Friday, April 15, 2011

BLAKE & THE GREEKS

Most agree that the literary and spiritual source which had the most influence on Blake was the Bible - both the Old and New Testaments. Some wish to discount the Greek influence on Blake without acknowledging that the Bible itself was influenced by Greek thought. The language in which the New Testament was written was Greek. In all likelihood Jesus was conversant in Greek. The Jewish people of New Testament times were scattered through the Roman Empire and therefore exposed to Greek thought, Greek literature, Greek religion and the legacy of Greek culture which pervaded the Roman culture in whose empire they lived. The Greek culture had far more effect on Jewish culture than visa versa. The New Testament is a Jewish and Greek document.

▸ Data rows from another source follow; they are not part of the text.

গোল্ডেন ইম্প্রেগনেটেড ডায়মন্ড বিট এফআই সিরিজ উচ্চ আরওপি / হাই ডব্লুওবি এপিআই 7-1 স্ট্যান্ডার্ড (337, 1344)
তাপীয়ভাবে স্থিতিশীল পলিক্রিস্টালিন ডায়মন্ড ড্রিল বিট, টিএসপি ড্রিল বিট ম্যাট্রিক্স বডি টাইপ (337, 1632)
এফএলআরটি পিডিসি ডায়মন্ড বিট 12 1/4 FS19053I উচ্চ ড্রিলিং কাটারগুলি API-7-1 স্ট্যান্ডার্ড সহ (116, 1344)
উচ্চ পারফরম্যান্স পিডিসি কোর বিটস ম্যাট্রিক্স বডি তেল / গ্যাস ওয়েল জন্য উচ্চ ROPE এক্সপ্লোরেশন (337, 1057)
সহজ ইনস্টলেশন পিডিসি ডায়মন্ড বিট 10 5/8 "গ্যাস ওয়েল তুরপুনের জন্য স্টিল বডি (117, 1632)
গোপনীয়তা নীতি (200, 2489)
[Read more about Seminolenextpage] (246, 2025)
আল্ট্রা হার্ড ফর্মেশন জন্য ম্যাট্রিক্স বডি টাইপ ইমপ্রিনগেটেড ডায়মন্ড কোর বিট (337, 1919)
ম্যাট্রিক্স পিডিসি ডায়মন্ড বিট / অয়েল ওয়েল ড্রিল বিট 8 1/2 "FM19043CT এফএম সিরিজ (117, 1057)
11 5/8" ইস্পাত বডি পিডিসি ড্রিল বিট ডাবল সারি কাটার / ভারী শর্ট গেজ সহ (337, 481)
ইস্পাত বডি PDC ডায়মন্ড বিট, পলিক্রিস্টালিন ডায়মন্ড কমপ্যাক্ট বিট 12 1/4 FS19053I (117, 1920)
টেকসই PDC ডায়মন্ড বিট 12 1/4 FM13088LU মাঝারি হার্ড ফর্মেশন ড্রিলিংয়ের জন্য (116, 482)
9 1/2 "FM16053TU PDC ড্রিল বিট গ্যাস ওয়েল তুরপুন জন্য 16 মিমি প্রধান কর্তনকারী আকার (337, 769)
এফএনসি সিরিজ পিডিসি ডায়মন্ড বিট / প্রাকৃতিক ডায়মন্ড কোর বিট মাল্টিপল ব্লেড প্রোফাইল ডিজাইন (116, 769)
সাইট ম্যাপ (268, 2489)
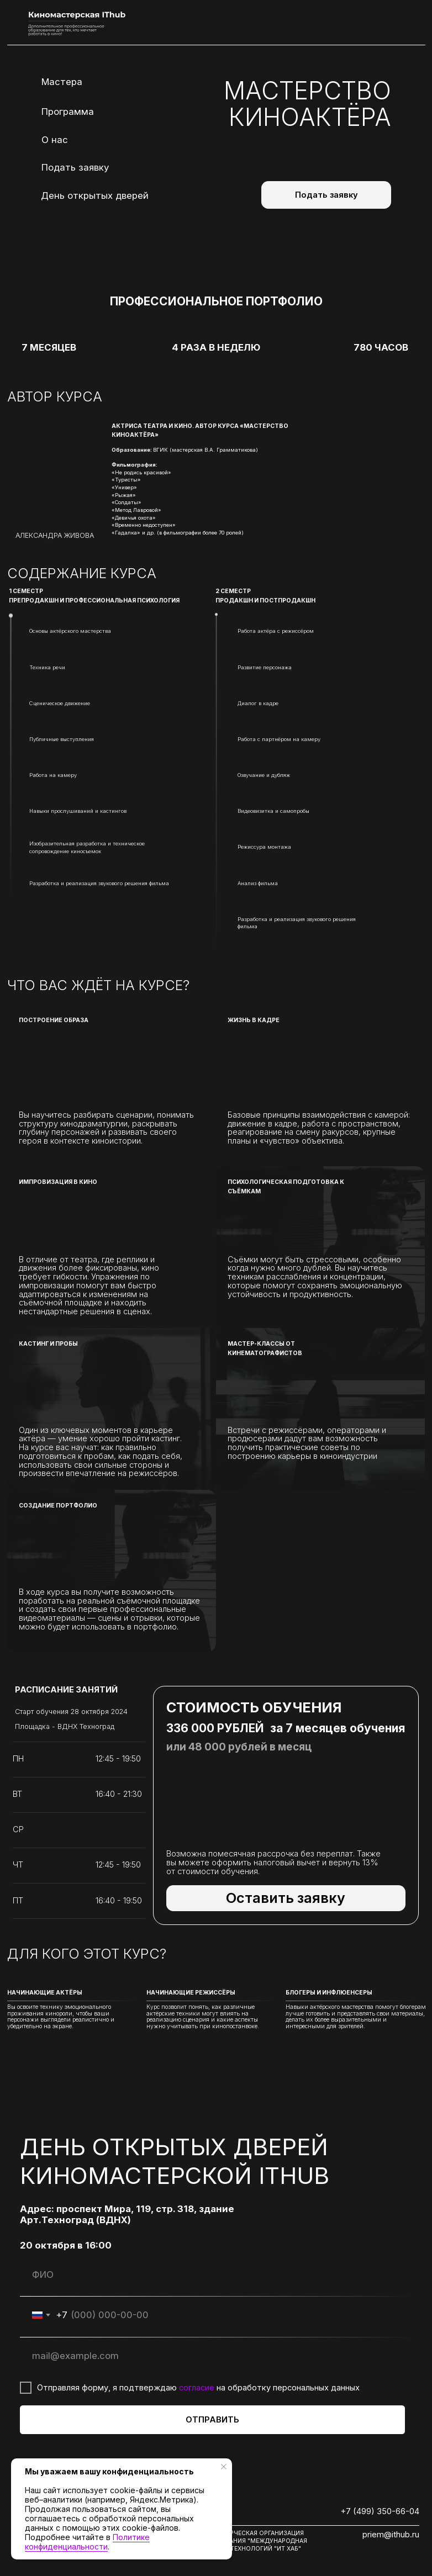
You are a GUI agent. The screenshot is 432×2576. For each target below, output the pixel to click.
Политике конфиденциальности (87, 2541)
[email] (212, 2356)
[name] (212, 2274)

An aspect of Greek culture with which many people in contemporary culture are familiar is their mythology. Myth making came to Blake not solely from the Greeks but they were one source. The Hebrews took history as the account of man's relationship with God but the Greeks took mythology to fill that role. Psychology as well as religion was understood by the Greeks as a dimension of mythology.

Jerusalem, Plate 54
Blake's Four Zoas
When Blake chose his method of communicating, it was myth which best suited his mental proclivities. The aspects of Blake's psychic struggles became not the Gods of the Greeks but the giant Zoas of his poetry. Fragments of the Greek tales appear as episodes in the Blake epics along side characters and events from the Bible. Like most mythologists he wrote not to amuse or entertain but to explain the mysteries of life and death, of good and evil, of beginnings and endings.

In
The Eternal Drama: The Inner Meaning of Greek Mythology, Edward F. Edinger states:
"The Greek myths are sacred scripture, no less than the Hebrew Bible and the New Testament. Certainly the Greek myths and what was built on them - the science and philosophy and literature - form some of the basic roots of the Western Unconscious. Myths are not simple tales of happenings in the remote past but eternal dramas that are living themselves out repeatedly in our own personal lives and in what we see all around us. To be aware of this adds a dimension to existence that is usually reserved for the poets. To the extent that we can cultivate awareness of this transpersonal dimension, life is enlarged and broadened. Just as Moses is eternally bringing down the law and Jesus is forever being crucified and resurrected, so Heracles is eternally performing his labors, Perseus is confronting Medusa, and Theseus is forever stalking the Minotaur. All these dramas are happening in us and around us constantly. They are eternal patterns of the way life happens below the surface, if only we can see it." (Page 3)

The 'Eternal Drama' was more real to Blake than was his earthly life: he lived it in his visions, he assimilated it from multiple sources, he expressed it through his imagination and he urged his readers to learn to recognize it.


Letters, (E 727)
Felpham Jany 30--1803.
Dear Brother
...
"I go on Merrily with my Greek & Latin: am very sorry that I did not begin to learn languages early in life as I find it very Easy. am now learning my Hebrew I read Greek as fluently as an Oxford scholar & the Testament is my chief master."